Dos Santos and Velasquez have both dismissed the idea of pressure so much over the past few weeks that you have to start believing them. And maybe it is true. Maybe after you’ve made that walk so many times it becomes just part of your routine. But make no mistake - this is no ordinary fight. In fact, given that dos Santos and Velasquez are elite and dynamic heavyweights who haven’t reached their 30th birthdays yet, it wouldn’t be out of the realm of possibility that Saturday’s bout could be the beginning of the UFC’s version of Ali-Frazier.

“Yes, I'm sure that regardless of the outcome of this fight, we will fight each other again,” said dos Santos. “I know that, but I don't spend time thinking about future fights; the only fight on my horizon is the one directly ahead of me.”

And in Velasquez, dos Santos will be facing someone unlike anyone he’s faced before.

“Cain Velasquez is a really complete fighter, and also a very nice guy,” he said. “He has always treated me well, and with a lot of respect. I think Cain's strengths are fairly clear to those who watch his fights: his cardio is his top strength, and his ground and pound is brutal. But I am prepared for both of those, and I feel really good. I'm more excited than I am concerned; it's an honor for me to fight somebody of his caliber, and I look forward to it.”

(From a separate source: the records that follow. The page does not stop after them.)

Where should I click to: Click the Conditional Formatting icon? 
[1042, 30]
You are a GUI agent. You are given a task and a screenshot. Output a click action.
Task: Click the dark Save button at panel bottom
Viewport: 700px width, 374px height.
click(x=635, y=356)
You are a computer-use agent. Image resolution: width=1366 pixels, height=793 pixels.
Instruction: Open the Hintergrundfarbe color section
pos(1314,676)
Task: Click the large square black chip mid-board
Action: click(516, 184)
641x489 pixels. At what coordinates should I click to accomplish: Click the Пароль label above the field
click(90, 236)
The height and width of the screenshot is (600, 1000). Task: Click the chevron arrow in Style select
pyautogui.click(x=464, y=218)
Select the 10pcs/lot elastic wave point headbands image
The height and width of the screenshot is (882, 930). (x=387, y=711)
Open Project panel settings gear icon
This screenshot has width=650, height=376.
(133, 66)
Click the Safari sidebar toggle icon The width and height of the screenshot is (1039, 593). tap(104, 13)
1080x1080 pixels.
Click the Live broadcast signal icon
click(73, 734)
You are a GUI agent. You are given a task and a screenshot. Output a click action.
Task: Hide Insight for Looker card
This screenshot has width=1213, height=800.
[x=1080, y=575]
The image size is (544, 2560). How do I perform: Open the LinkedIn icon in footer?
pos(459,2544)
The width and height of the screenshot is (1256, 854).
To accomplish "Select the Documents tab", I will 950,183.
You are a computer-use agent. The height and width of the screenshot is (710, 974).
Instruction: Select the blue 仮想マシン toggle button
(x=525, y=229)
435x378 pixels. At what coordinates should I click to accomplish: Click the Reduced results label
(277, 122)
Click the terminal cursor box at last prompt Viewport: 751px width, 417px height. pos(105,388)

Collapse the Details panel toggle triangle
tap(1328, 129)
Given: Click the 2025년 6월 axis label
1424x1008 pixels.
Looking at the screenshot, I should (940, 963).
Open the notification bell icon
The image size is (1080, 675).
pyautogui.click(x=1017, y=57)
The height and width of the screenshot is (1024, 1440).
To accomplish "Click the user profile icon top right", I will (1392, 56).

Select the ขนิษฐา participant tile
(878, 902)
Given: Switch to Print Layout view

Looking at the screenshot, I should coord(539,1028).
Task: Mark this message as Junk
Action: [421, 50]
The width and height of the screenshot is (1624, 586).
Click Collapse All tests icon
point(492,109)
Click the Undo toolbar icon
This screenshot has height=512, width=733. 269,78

The simple breakdown to the fight is that standing it favors dos Santos and on the mat it favors Velasquez. But what may be the key factor is how Velasquez reacts in his first fight since surgery on his right rotator cuff and his title-winning bout against Brock Lesnar in October of last year. Dos Santos was in attendance for that fight, scouting his next foe.

“That fight put two top wrestlers against each other, and consisted of each trying to take the other down,” said the 27-year old. “There were some good strikes, especially that knee that Cain got in. But I think Brock may have spent too much energy trying to get Cain down; he may have worn himself out before he even took that knee to the head.”

What Velasquez certainly showed that night was the ability to deal with adversity, just like he did in his UFC 99 win over Cheick Kongo. And while neither has gone five rounds, Velasquez does have the experience of preparing for the championship distance in the lead up to the Lesnar bout. How did that process go for “Cigano?”

“I think my fights against Roy Nelson and Shane Carwin helped me with that, helped me to learn to pace myself to go several rounds,” said dos Santos. “I think at the Roy Nelson fight, for a little while I got frustrated because he wasn't going down. And I learned from that. I learned that I have to take my time, stick to my own fight strategy, and take good technical shots. So I'm definitely prepared, physically and mentally, for a five round fight. That said, I don't think this fight will go five rounds. And I don't want it to. Five rounds is boring in the heavyweight division - I don't want a boring fight. Somebody will get knocked out.”

That’s what fans want to hear from their heavyweights. What does Junior dos Santos want to hear on Saturday night? That answer is as big as the smile on his face.

“What I want to hear is ‘the NEW UFC heavyweight champion,’” he said. “That's what I want to hear. I sometimes imagine Bruce Buffer saying that, and it gives me motivation. Becoming the champion is a dream so big that I could never have imagined it.”